Saturday, 1 September 2018

Concurrent Reading, Historical Periods And Alternative Timelines

I am currently reading a 1930 political autobiography and a 1924 novel and rereading a 1971 futuristic sf novel. Thus, the concurrent reader contemplates a kaleidoscope of historical periods.

The Byworlder by Poul Anderson is futuristic speculation. Notionally, a sequence of historical events links 1971 when the book was published to the unspecified but later period when it is set. An exercise for an sf writer might be to reconstruct this sequence. Its outcomes are that:

technology has advanced;

social customs have changed;

global politics seem to be largely unchanged;

an extrasolar spaceship entered Earth orbit three years ago.

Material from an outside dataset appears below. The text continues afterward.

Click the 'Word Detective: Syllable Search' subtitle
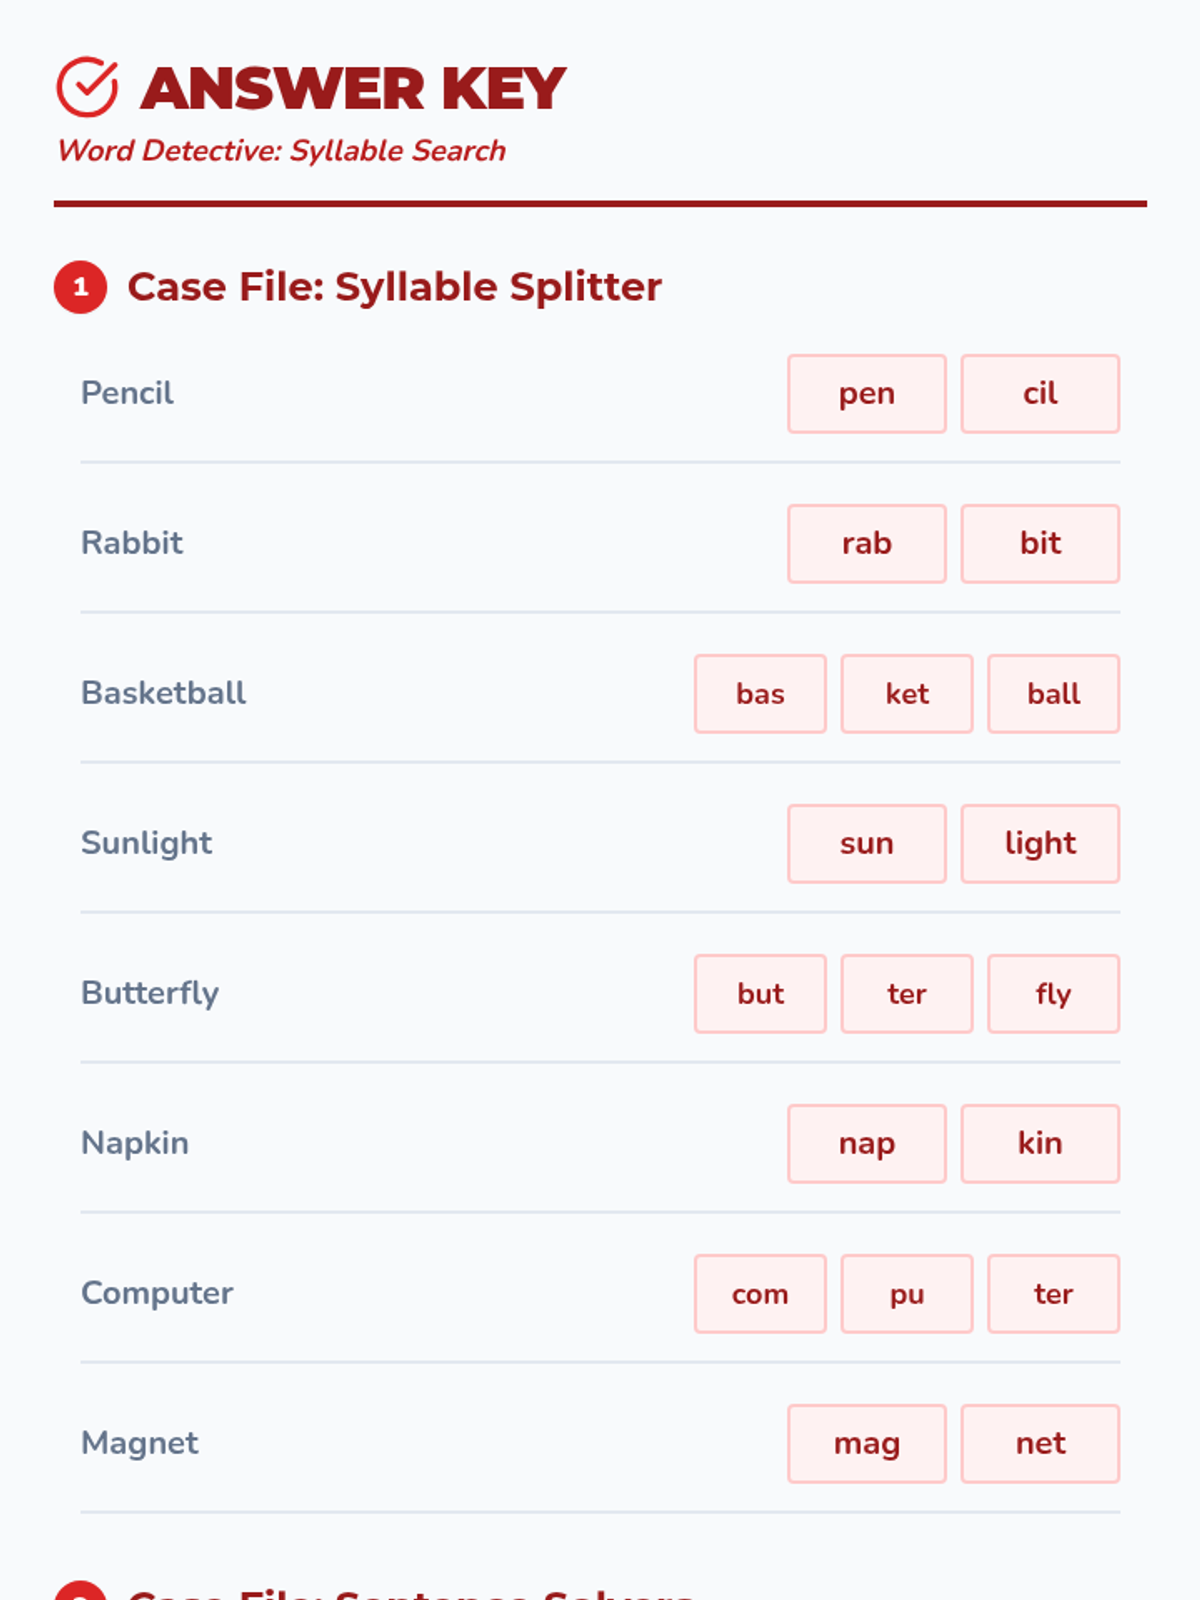Viewport: 1200px width, 1600px height. (x=281, y=151)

Trotsky's My Life covers the 1905 and 1917 revolutions in Russia. John Buchan's John Macnab reflects British, particularly Scottish, society of 1924, when "the war" was referred to as a recent event. Buchan also presents an alternative history in which a Harald Blacktooth not only existed but also was buried in Scotland bearing incontrovertible evidence that he had visited North America. When this news is published, Buchan's 1924 diverges from ours in this respect if not in any other. Our history boasts only a Harald Bluetooth.

Every work of fiction is set in an alternative timeline although usually the differences are too small to be noticed. Thus, Anderson's Trygve Yamamura lives in a world that is indistinguishable from ours except for certain slight differences:

Yamamura and his circle of acquaintances do not exist and the events that they experience do not occur in our timeline;

Anderson's Trygve Yamamura novels do not exist in Yamamura's timeline although, other things being equal, the rest of the Poul Anderson canon should exist there.

Sometimes the fictional text does exist in both worlds although, in such a case, the text, e.g., any of Dr Watson's narratives, is not fictional in the fictional world. The seemingly straightforward seques into the startlingly surreal.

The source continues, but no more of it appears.